## What to produce
Your answer is the line containing "Task: Expand the" plus every line after it through the end of the records, printed exactly and free of pictures.

[Stored dataset items]

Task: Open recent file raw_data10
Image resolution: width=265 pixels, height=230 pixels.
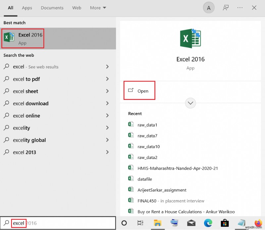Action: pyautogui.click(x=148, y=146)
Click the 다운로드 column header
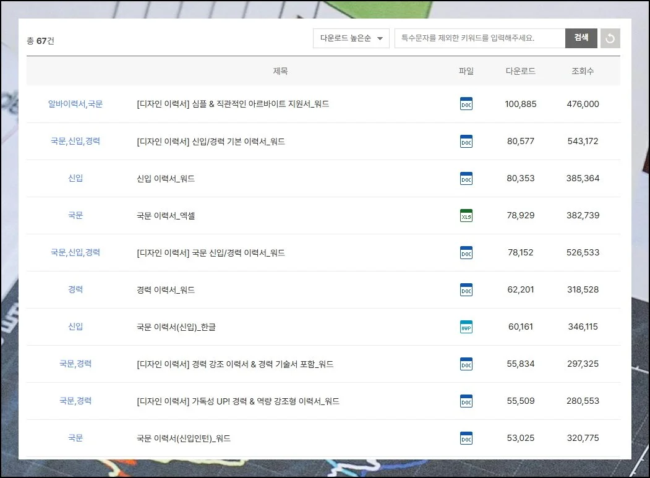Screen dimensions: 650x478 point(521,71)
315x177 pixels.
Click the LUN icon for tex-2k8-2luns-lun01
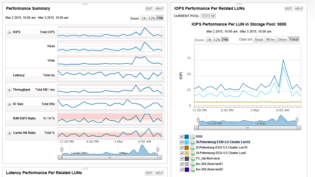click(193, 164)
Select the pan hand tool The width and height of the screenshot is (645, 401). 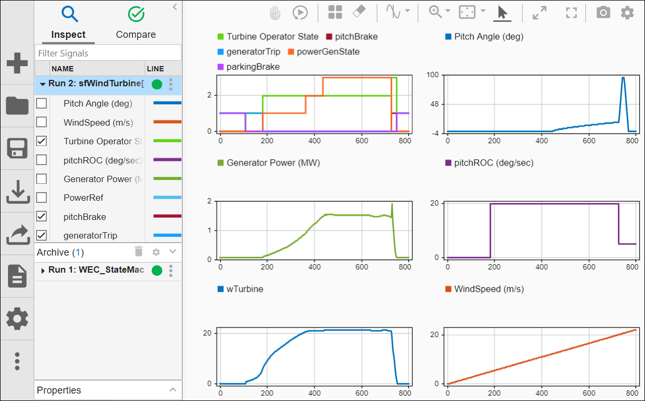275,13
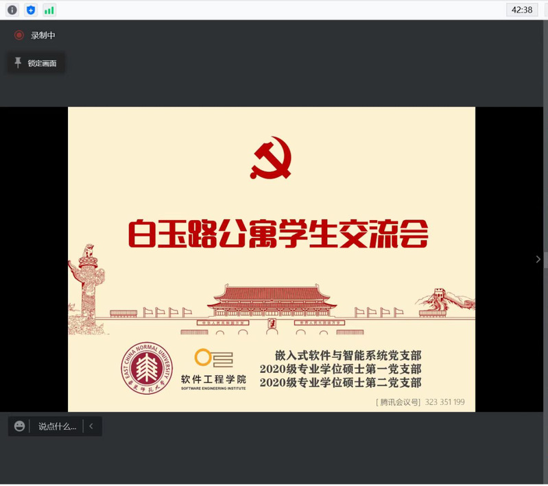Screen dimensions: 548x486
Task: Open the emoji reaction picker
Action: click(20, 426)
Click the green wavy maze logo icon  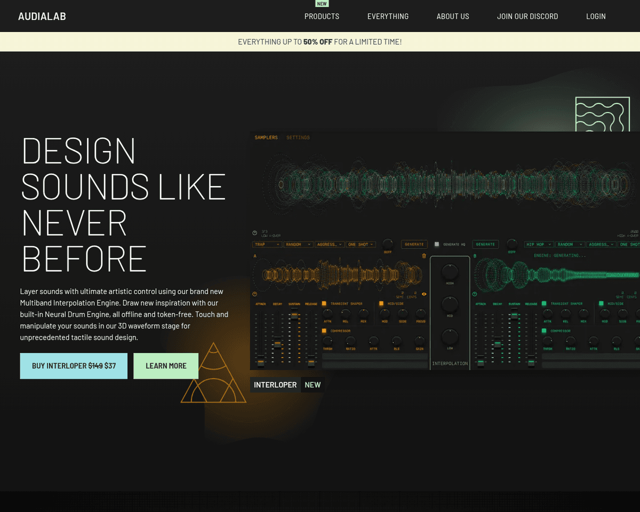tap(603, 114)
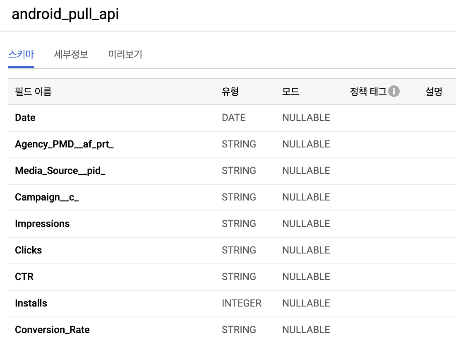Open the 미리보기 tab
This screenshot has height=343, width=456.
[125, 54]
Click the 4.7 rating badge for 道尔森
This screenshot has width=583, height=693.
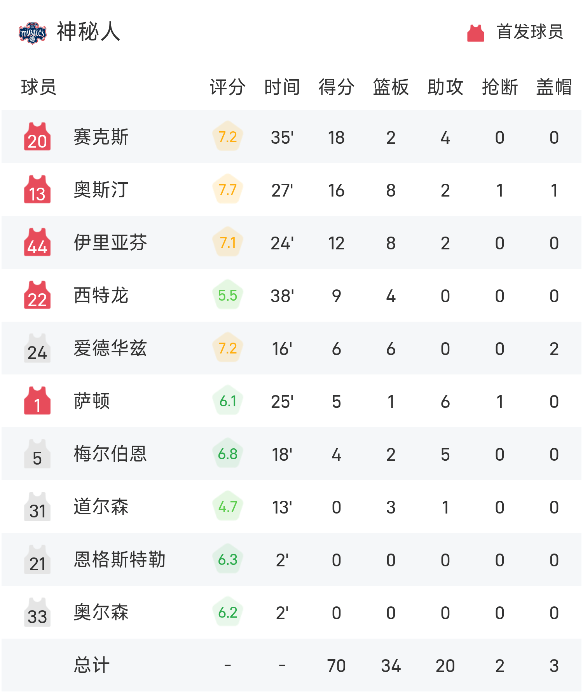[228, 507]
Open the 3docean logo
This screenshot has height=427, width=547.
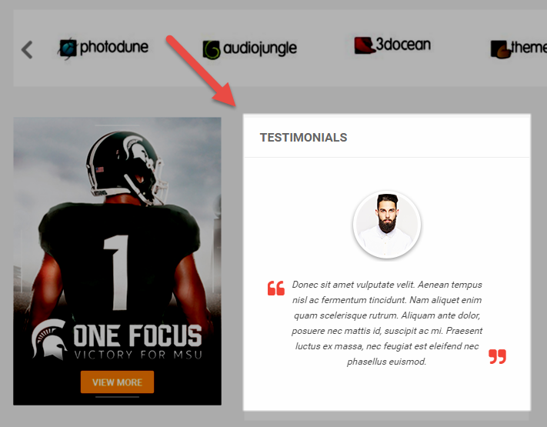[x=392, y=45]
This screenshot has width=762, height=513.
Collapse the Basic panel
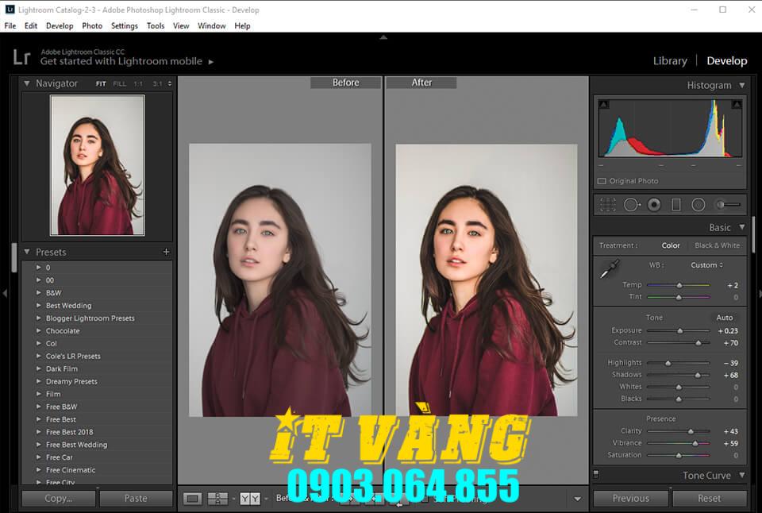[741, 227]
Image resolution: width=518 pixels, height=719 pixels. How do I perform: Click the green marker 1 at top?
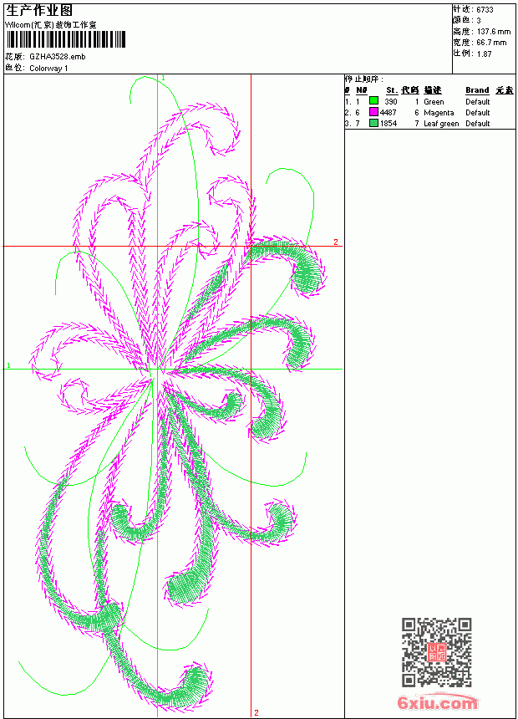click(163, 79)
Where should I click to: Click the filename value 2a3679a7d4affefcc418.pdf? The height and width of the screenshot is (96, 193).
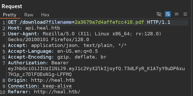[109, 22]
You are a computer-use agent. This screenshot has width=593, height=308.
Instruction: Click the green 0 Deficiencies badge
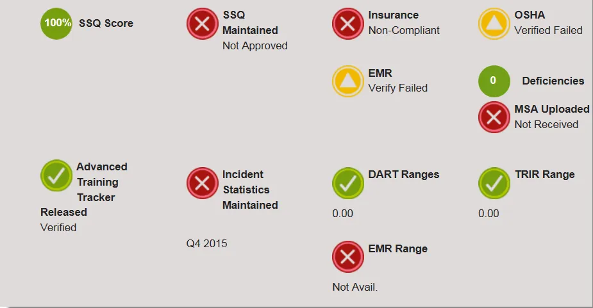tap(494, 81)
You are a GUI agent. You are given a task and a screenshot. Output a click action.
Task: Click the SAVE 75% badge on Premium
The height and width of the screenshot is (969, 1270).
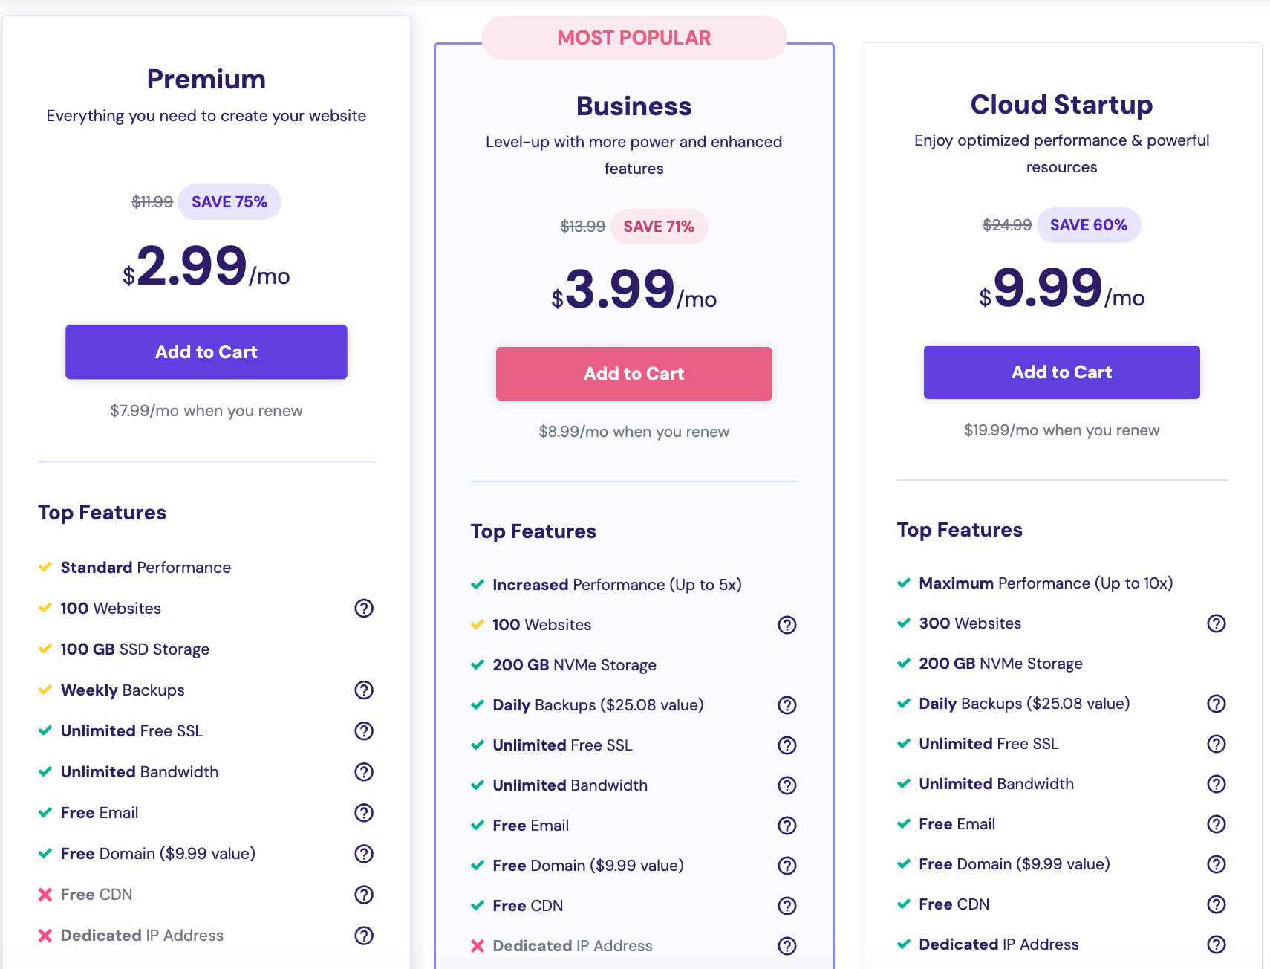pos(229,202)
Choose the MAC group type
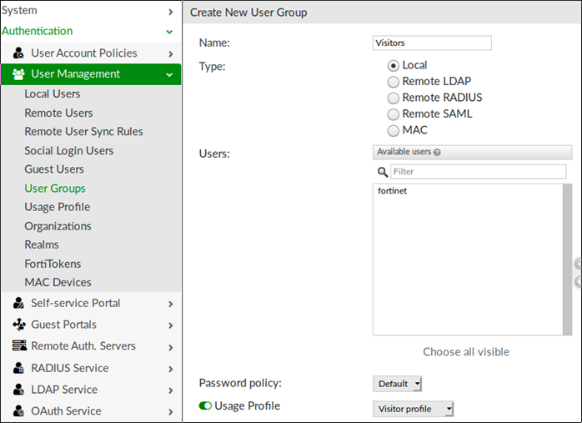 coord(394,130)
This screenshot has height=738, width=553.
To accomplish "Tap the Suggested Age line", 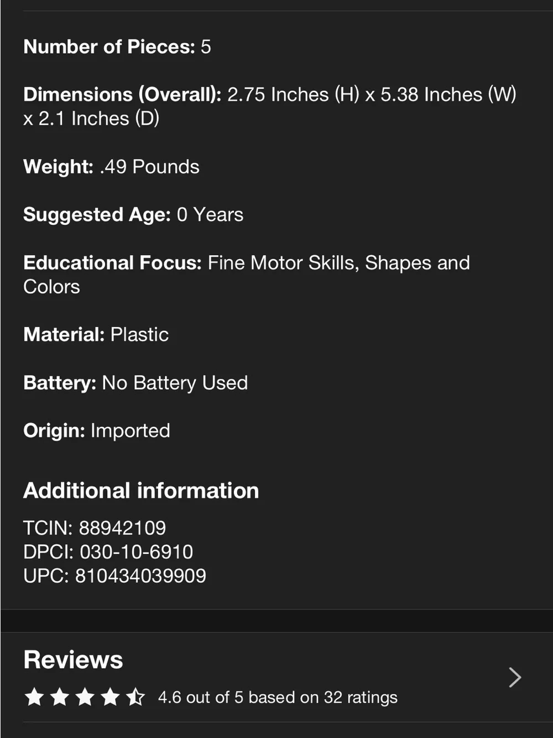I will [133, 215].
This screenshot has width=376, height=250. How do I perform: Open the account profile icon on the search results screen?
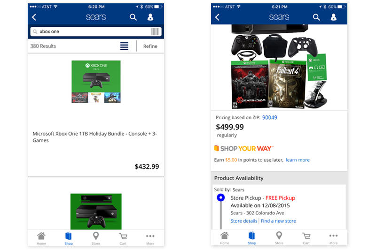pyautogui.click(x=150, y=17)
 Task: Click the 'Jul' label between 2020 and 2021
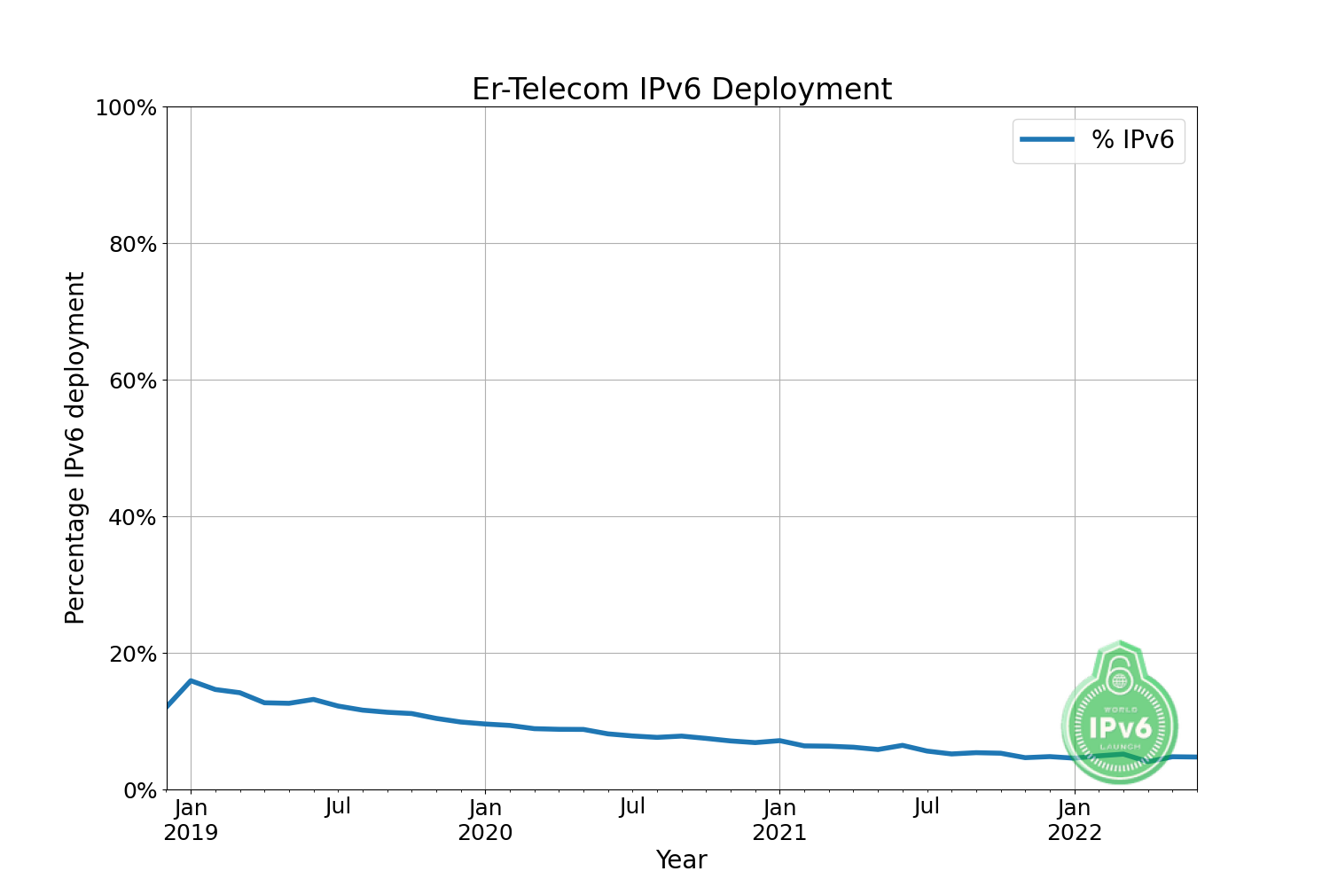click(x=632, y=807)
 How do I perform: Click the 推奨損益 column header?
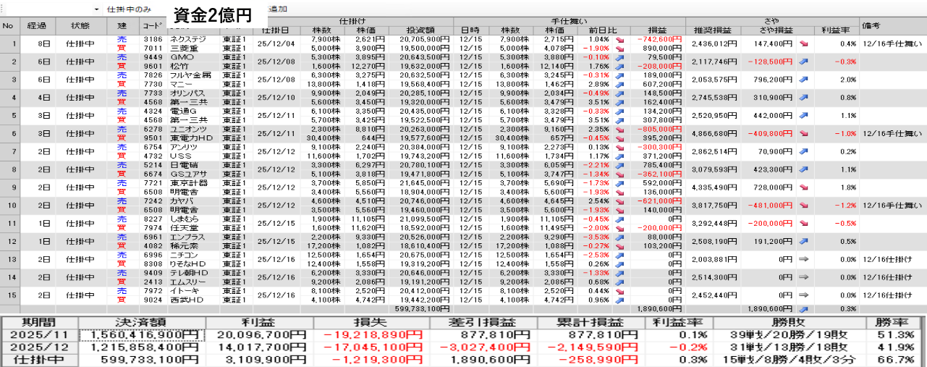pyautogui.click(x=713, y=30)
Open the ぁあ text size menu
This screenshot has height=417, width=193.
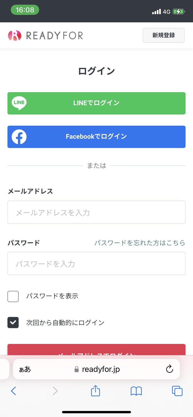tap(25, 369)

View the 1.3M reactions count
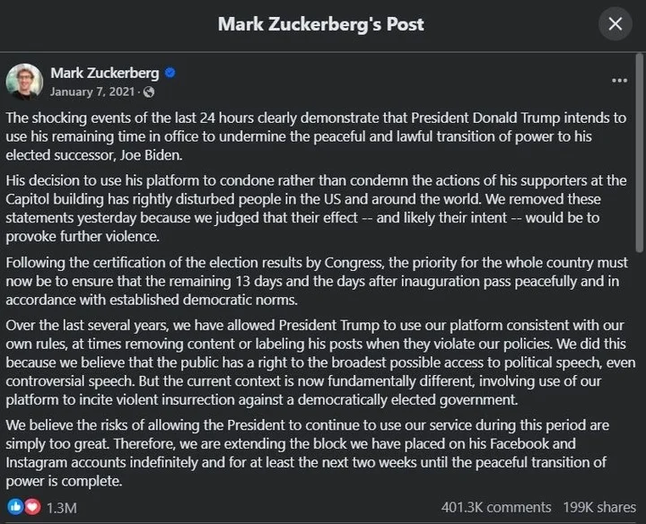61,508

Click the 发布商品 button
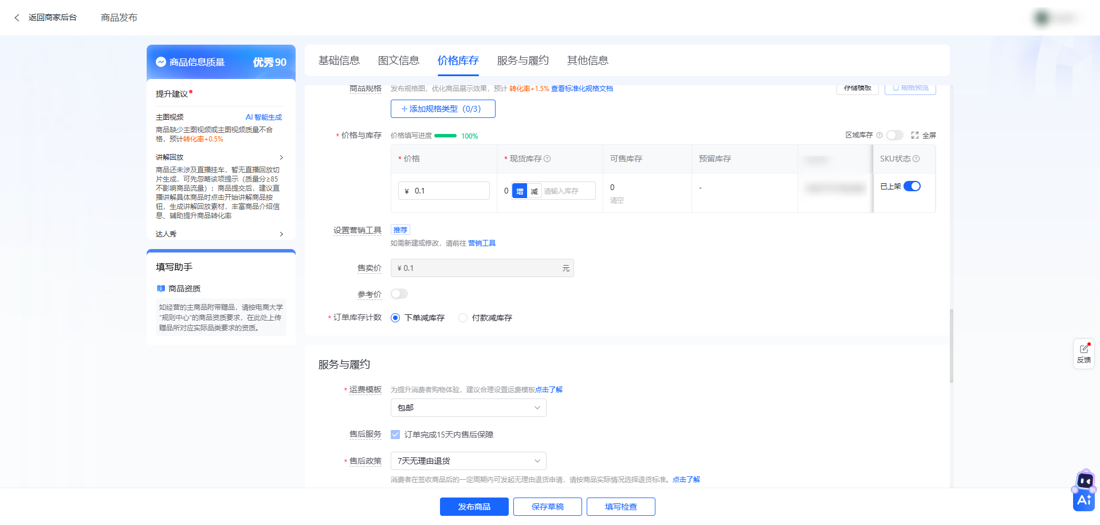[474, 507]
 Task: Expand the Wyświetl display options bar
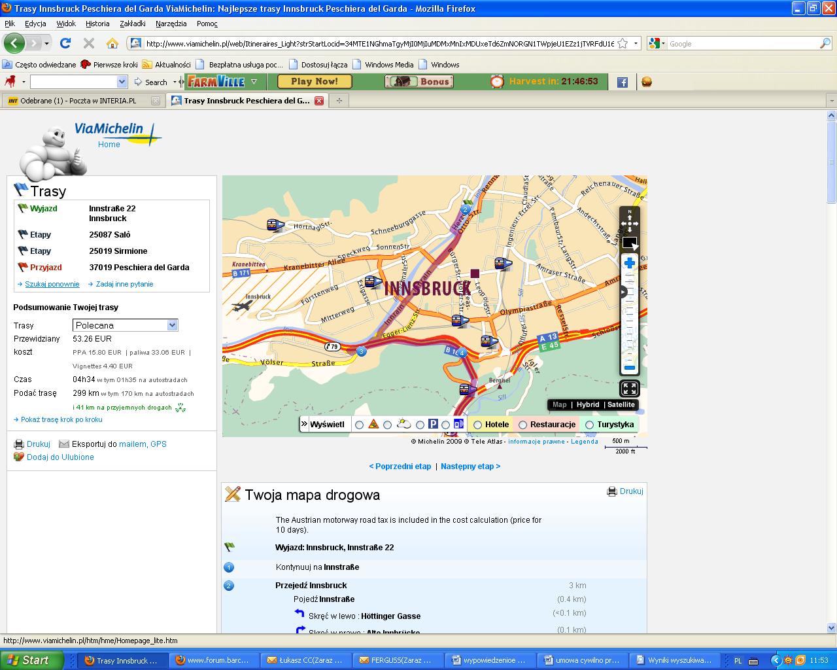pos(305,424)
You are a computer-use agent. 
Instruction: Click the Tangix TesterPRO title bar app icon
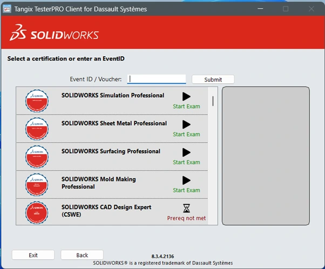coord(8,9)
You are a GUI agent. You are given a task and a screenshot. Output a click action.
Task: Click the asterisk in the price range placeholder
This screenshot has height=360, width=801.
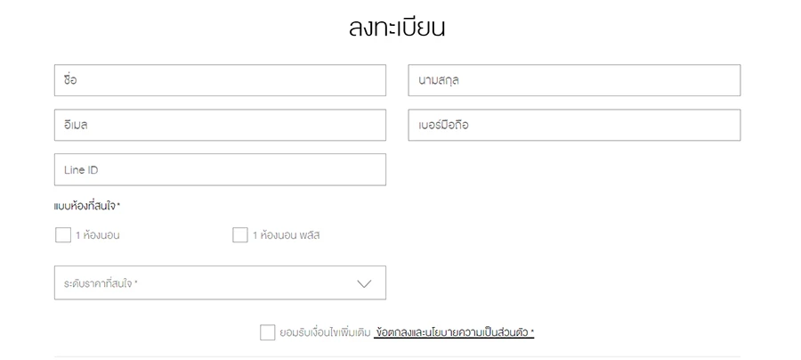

## Solution
 Task: Expand the Wyświetl display options bar
pos(305,424)
You are a computer-use agent. 
Instruction: Click the Tangix TesterPRO title bar app icon
coord(8,9)
You are a GUI agent. You are given a task and a screenshot. Output a click action.
Task: Click the asterisk in the price range placeholder
This screenshot has height=360, width=801.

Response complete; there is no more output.